====== AUSGEWÄHLTER AUSZUG ======

# Downloadgeschwindigkeit



## -Chris- (26. Dezember 2004)

Hi @ll
 Bin neu hier und hoffe ich hab gleich mal des richtige Forum getroffen, da ich net weiss ob man des in HTML macht oder in ner anderen Sprache.
 Da ich auf meiner Seite rechte große Downloads habe, und wenn mehrere Leute saugen der aufbau der seite recht langsam wird die Downloadgeschwindig auf maximal 25kB/s begrenzen, kann mir plz einer sagen wie man das macht.
 THX, -Chris-


----------



## cinpix (26. Dezember 2004)

Hi Chris!
 Ich bin mir jetzt nicht sicher, aber ich denke mal, dass sowas mit HTML, PHP oder Javascript NICHT möglich ist. Ich denke, dass das serverabhängig ist?!


----------



## danube (26. Dezember 2004)

Mit HTML kannst du da nichts machen. Du bräuchtest den mod_bandwitch (http://www.google.de/search?hl=de&q=apache+mod_bandwidth&spell=1 ) mod für den Apache


----------



## -Chris- (26. Dezember 2004)

Es ist insofern Server abhängig wie schnell der is bzw. welche anbindung usw.

======

AUFGABEN
(1) Nenne alle Benutzernamen, unter denen im Forenthread zur Downloadgeschwindigkeit Beiträge stehen.
(2) Führe den Forenthread zur Downloadgeschwindigkeit bitte ab seinem letzten Satz weiter.
Die Einträge haben mit dem Forenthread zur Downloadgeschwindigkeit nichts zu tun.

====== AUFGEFÜHRTE EINTRÄGE ======

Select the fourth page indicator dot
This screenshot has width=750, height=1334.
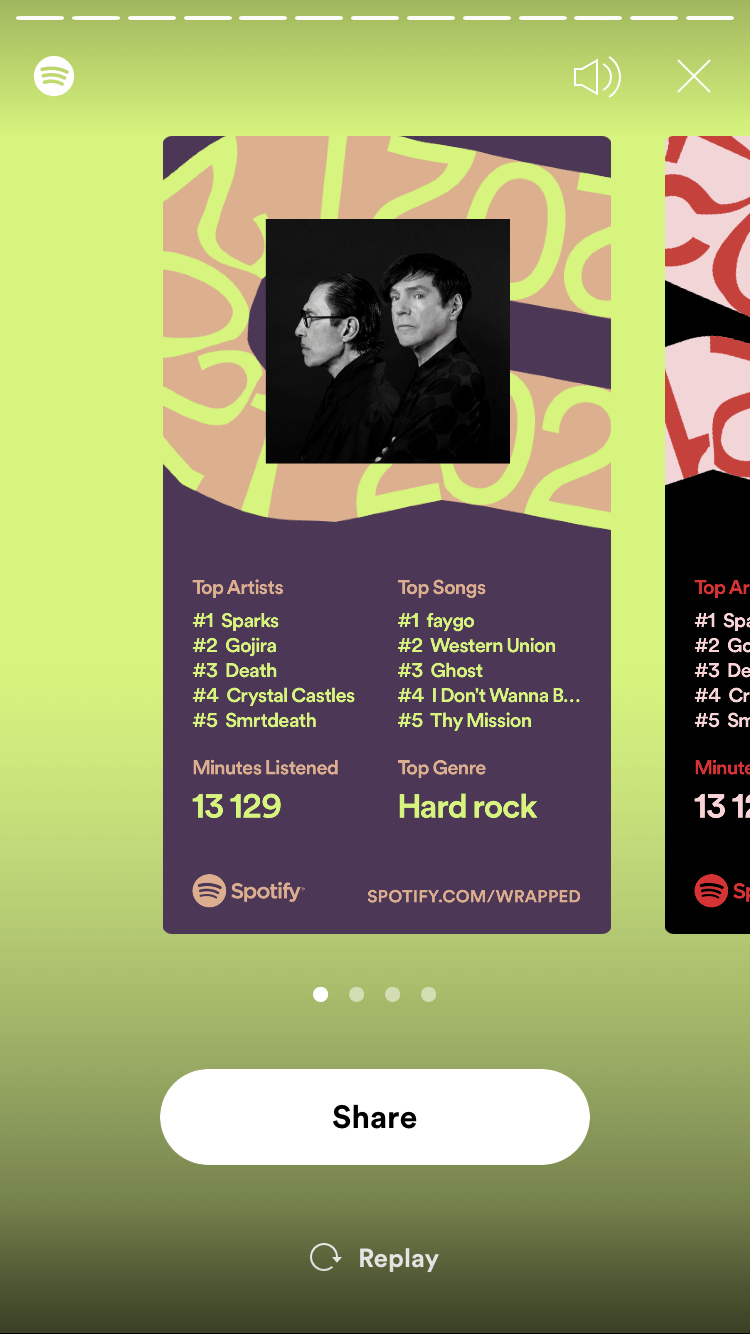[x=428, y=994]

======
====== AUFGEFÜHRTE EINTRÄGE ======

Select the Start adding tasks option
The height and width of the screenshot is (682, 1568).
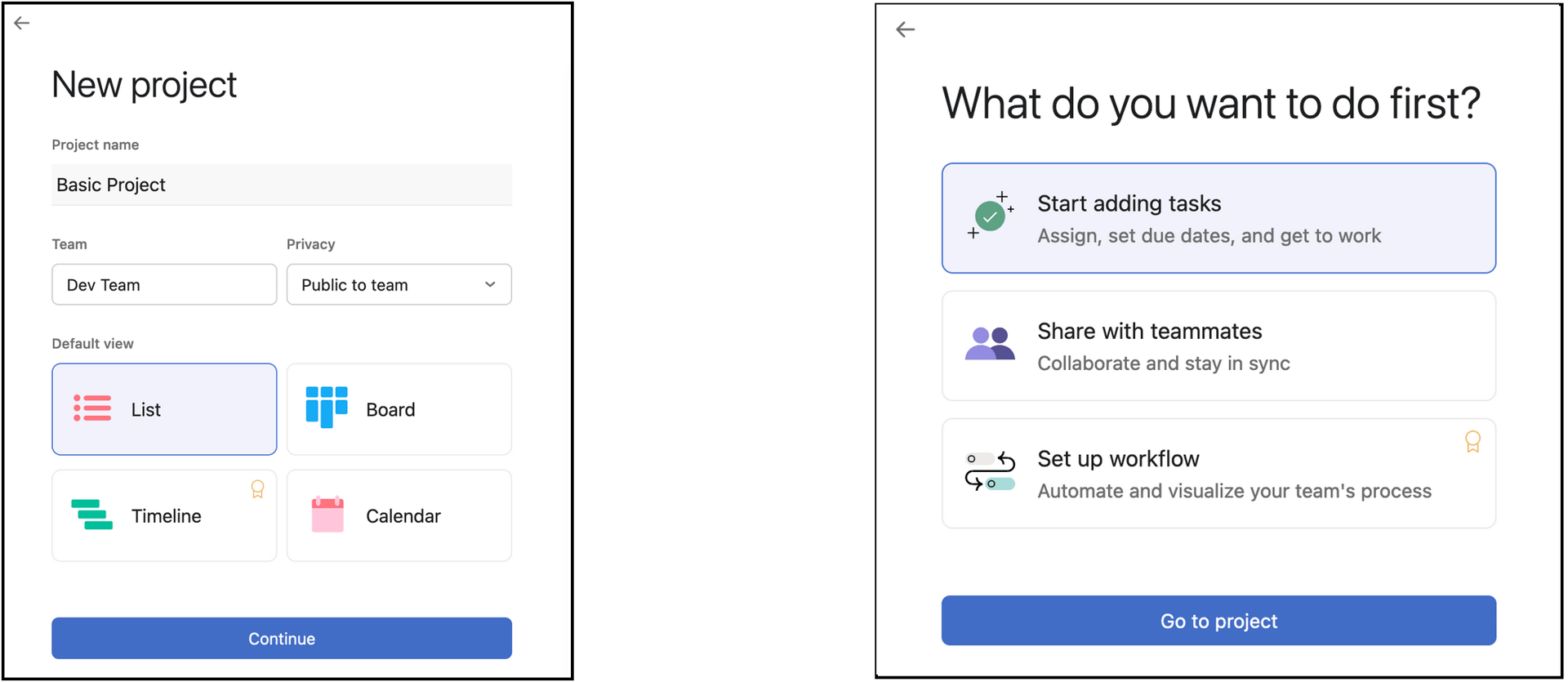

======

LÖSUNGEN
(1) -Chris-, cinpix, danube

(2)
 Aber ich möchte eben, egal wie viel kB/s der Server leistet des auf maximal 25 beschrenken. Aber halt auch net alle downloads sondern nur die großen, weil die kleinen sind ja eh schnell fertig.
 Hoffe es geht mit HTML oder JavaScript.
 MFG -Chris-


----------



## cinpix (26. Dezember 2004)

mit serverabhängig habe ich gemeint, dass man das über den server regeln muss, wie danube schon geschrieben hat, kannst du zum biespiel einen mod für den server verwenden.


----------



## Gumbo (26. Dezember 2004)

Nein, mit HTML oder JavaScript geht das nicht. Denn HTML ist eine Auszeichnungssprache und JavaScript eine (clientseitige) Scriptsprache.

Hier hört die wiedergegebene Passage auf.